Galopó por la orilla del río, junto á los añosos sauces que encorvaban sus cabelleras sobre el deslizamiento de la corriente veloz. Este camino líquido, siempre solitario, que venía de los ventisqueros de los Andes junto al Pacífico, para derramarse en el Atlántico, había recibido su nombre, según algunos, á causa de las plantas obscuras que cubren su lecho, dando un color verdinegro á las aguas hijas de las nieves.
El milenario rodar de su curso había ido cortando la meseta con una profunda hondonada de una legua ó dos de anchura. El río corría por esta profundidad entre dos aceras formadas con los aportes de su légamo durante las grandes inundaciones. Estas dos orillas desiguales eran de tierra fértil y suelta, pródiga para el cultivo allí donde recibía la humedad de las aguas inmediatas. Más lejos se levantaba el suelo, formando el acantilado amarillento de dos murallas sinuosas que se miraban frente á frente. La de la izquierda era el último límite de la Pampa. En la orilla opuesta empezaba la meseta patagónica, de fríos glaciales, calores asfixiantes, huracanes crueles y áspera vegetación, que sólo permite alimentarse á los rebaños cuando disponen de extensiones enormes.

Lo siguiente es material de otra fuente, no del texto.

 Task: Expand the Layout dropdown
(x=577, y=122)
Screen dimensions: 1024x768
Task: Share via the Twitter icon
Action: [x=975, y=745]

Toda la vida del país estaba reconcentrada en la ancha hendidura abierta por las aguas que forma la línea fronteriza entre la Pampa y la Patagonia. Las dos cintas de terreno de sus orillas representaban miles de kilómetros de suelo fértil aportado por el río en su viaje de los Andes al mar. En una sección de este barranco inmenso era donde trabajaban los hombres para elevar el nivel de las aguas unos cuantos metros, fecundando los campos próximos.
Celinda daba gritos para excitar al caballo, como si necesitase comunicarle su alegría. Iba al encuentro de lo que más le interesaba en todo el país. Al seguir una revuelta del río se abrió la superficie de éste ante sus ojos, formando una laguna tranquila y desierta. En último término, donde se estrechaban sus orillas aprisionando y alborotando las aguas, vió los férreos perfiles de varias máquinas elevadoras, así como las techumbres de cinc ó de paja de una población. Era el antiguo campamento de la Presa, que se transformaba rápidamente en un pueblo. Todas sus construcciones parecían aplastadas sobre el suelo, sin una torrecilla, sin un doble piso que animase su platitud monótona.